▸ Task prompt:
Write out the listing beneath this instruction in its entirety, exactly as it reads.

________________

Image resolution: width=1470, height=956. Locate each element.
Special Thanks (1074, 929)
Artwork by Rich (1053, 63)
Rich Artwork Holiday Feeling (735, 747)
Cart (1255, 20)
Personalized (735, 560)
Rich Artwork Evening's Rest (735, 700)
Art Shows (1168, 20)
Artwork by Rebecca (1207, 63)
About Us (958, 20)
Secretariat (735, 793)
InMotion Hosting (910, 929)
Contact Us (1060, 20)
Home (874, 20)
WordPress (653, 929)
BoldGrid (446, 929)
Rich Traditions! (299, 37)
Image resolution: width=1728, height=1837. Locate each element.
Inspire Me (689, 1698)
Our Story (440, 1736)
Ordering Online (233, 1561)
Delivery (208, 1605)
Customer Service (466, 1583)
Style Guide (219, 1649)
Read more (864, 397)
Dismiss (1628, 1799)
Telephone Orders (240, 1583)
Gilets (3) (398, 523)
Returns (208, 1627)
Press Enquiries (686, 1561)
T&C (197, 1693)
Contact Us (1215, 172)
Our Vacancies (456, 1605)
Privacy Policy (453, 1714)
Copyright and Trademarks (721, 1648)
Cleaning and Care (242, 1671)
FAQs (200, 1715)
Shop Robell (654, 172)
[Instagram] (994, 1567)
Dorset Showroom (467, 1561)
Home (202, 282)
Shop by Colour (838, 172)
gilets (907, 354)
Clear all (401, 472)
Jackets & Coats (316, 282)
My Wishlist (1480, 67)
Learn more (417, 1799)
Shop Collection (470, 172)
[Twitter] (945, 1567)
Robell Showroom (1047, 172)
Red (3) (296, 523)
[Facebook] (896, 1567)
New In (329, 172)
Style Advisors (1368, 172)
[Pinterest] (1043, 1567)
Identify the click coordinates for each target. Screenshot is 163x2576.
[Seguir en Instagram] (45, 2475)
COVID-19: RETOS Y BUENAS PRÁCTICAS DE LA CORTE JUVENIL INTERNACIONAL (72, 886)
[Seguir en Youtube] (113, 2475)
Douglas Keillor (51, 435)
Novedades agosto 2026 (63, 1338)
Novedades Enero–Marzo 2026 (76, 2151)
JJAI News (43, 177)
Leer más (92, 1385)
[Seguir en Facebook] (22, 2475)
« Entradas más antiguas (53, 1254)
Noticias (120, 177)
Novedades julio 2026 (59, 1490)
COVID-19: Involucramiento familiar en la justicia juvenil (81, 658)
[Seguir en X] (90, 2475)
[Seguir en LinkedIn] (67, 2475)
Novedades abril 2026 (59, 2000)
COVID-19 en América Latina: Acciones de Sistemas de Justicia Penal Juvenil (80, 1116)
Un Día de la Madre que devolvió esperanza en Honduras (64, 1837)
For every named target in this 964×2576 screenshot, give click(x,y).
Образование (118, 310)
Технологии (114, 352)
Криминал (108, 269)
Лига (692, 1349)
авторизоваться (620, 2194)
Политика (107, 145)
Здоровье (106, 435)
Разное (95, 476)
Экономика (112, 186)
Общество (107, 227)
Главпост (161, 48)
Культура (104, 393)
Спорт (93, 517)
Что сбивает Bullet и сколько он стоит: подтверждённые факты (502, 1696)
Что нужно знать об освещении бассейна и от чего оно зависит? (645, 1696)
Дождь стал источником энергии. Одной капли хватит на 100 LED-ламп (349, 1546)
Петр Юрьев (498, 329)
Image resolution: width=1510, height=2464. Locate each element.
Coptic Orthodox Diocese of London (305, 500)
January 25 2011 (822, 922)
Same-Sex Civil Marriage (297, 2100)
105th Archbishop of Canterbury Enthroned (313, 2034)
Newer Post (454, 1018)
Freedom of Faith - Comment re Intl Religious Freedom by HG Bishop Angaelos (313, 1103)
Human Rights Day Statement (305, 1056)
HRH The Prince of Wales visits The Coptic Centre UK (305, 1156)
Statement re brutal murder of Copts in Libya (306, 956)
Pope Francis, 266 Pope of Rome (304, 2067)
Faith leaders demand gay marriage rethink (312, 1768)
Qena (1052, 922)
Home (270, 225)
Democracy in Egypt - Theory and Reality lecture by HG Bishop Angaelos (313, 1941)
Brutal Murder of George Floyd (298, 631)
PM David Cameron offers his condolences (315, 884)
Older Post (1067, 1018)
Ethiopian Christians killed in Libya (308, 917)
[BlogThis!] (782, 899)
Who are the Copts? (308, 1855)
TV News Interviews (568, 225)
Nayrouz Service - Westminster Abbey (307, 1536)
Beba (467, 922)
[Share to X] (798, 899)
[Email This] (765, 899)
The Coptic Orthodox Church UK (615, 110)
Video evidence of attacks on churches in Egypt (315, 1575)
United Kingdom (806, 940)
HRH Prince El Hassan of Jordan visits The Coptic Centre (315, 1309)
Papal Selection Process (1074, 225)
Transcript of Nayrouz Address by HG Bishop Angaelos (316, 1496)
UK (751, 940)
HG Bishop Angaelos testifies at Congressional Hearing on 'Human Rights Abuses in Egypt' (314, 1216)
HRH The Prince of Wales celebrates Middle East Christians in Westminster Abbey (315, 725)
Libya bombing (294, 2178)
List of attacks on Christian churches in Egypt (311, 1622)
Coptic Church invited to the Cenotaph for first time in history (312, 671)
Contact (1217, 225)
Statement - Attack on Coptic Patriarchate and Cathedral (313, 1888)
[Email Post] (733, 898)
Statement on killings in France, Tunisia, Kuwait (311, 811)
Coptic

________________

▸ Output:
Image resolution: width=1470, height=956. Locate each element.
Special Thanks (1074, 929)
Artwork by Rich (1053, 63)
Rich Artwork Holiday Feeling (735, 747)
Cart (1255, 20)
Personalized (735, 560)
Rich Artwork Evening's Rest (735, 700)
Art Shows (1168, 20)
Artwork by Rebecca (1207, 63)
About Us (958, 20)
Secretariat (735, 793)
InMotion Hosting (910, 929)
Contact Us (1060, 20)
Home (874, 20)
WordPress (653, 929)
BoldGrid (446, 929)
Rich Traditions! (299, 37)
Image resolution: width=1728, height=1837. Locate each element.
Inspire Me (689, 1698)
Our Story (440, 1736)
Ordering Online (233, 1561)
Delivery (208, 1605)
Customer Service (466, 1583)
Style Guide (219, 1649)
Read more (864, 397)
Dismiss (1628, 1799)
Telephone Orders (240, 1583)
Gilets (3) (398, 523)
Returns (208, 1627)
Press Enquiries (686, 1561)
T&C (197, 1693)
Contact Us (1215, 172)
Our Vacancies (456, 1605)
Privacy Policy (453, 1714)
Copyright and Trademarks (721, 1648)
Cleaning and Care (242, 1671)
FAQs (200, 1715)
Shop Robell (654, 172)
[Instagram] (994, 1567)
Dorset Showroom (467, 1561)
Home (202, 282)
Shop by Colour (838, 172)
gilets (907, 354)
Clear all (401, 472)
Jackets & Coats (316, 282)
My Wishlist (1480, 67)
Learn more (417, 1799)
Shop Collection (470, 172)
[Twitter] (945, 1567)
Robell Showroom (1047, 172)
Red (3) (296, 523)
[Facebook] (896, 1567)
New In (329, 172)
Style Advisors (1368, 172)
[Pinterest] (1043, 1567)
Identify the click coordinates for each target. Screenshot is 163x2576.
[Seguir en Instagram] (45, 2475)
COVID-19: RETOS Y BUENAS PRÁCTICAS DE LA CORTE JUVENIL INTERNACIONAL (72, 886)
[Seguir en Youtube] (113, 2475)
Douglas Keillor (51, 435)
Novedades agosto 2026 (63, 1338)
Novedades Enero–Marzo 2026 (76, 2151)
JJAI News (43, 177)
Leer más (92, 1385)
[Seguir en Facebook] (22, 2475)
« Entradas más antiguas (53, 1254)
Noticias (120, 177)
Novedades julio 2026 (59, 1490)
COVID-19: Involucramiento familiar en la justicia juvenil (81, 658)
[Seguir en X] (90, 2475)
[Seguir en LinkedIn] (67, 2475)
Novedades abril 2026 (59, 2000)
COVID-19 en América Latina: Acciones de Sistemas de Justicia Penal Juvenil (80, 1116)
Un Día de la Madre que devolvió esperanza en Honduras (64, 1837)
For every named target in this 964×2576 screenshot, give click(x,y).
Образование (118, 310)
Технологии (114, 352)
Криминал (108, 269)
Лига (692, 1349)
авторизоваться (620, 2194)
Политика (107, 145)
Здоровье (106, 435)
Разное (95, 476)
Экономика (112, 186)
Общество (107, 227)
Главпост (161, 48)
Культура (104, 393)
Спорт (93, 517)
Что сбивает Bullet и сколько он стоит: подтверждённые факты (502, 1696)
Что нужно знать об освещении бассейна и от чего оно зависит? (645, 1696)
Дождь стал источником энергии. Одной капли хватит на 100 LED-ламп (349, 1546)
Петр Юрьев (498, 329)
Image resolution: width=1510, height=2464. Locate each element.
Coptic Orthodox Diocese of London (305, 500)
January 25 2011 (822, 922)
Same-Sex Civil Marriage (297, 2100)
105th Archbishop of Canterbury Enthroned (313, 2034)
Newer Post (454, 1018)
Freedom of Faith - Comment re Intl Religious Freedom by HG Bishop Angaelos (313, 1103)
Human Rights Day Statement (305, 1056)
HRH The Prince of Wales visits The Coptic Centre UK (305, 1156)
Statement re brutal murder of Copts in Libya (306, 956)
Pope Francis, 266 Pope of Rome (304, 2067)
Faith leaders demand gay marriage rethink (312, 1768)
Qena (1052, 922)
Home (270, 225)
Democracy in Egypt - Theory and Reality lecture by HG Bishop Angaelos (313, 1941)
Brutal Murder of George Floyd (298, 631)
PM David Cameron offers his condolences (315, 884)
Older Post (1067, 1018)
Ethiopian Christians killed in Libya (308, 917)
[BlogThis!] (782, 899)
Who are the Copts? (308, 1855)
TV News Interviews (568, 225)
Nayrouz Service - Westminster Abbey (307, 1536)
Beba (467, 922)
[Share to X] (798, 899)
[Email This] (765, 899)
The Coptic Orthodox Church UK (615, 110)
Video evidence of attacks on churches in Egypt (315, 1575)
United Kingdom (806, 940)
HRH Prince El Hassan of Jordan visits The Coptic Centre (315, 1309)
Papal Selection Process (1074, 225)
Transcript of Nayrouz Address by HG Bishop Angaelos (316, 1496)
UK (751, 940)
HG Bishop Angaelos testifies at Congressional Hearing on 'Human Rights Abuses in Egypt' (314, 1216)
HRH The Prince of Wales celebrates Middle East Christians in Westminster Abbey (315, 725)
Libya bombing (294, 2178)
List of attacks on Christian churches in Egypt (311, 1622)
Coptic Church invited to the Cenotaph for first time in history (312, 671)
Contact (1217, 225)
Statement - Attack on Coptic Patriarchate and Cathedral (313, 1888)
[Email Post] (733, 898)
Statement on killings in France, Tunisia, Kuwait (311, 811)
Coptic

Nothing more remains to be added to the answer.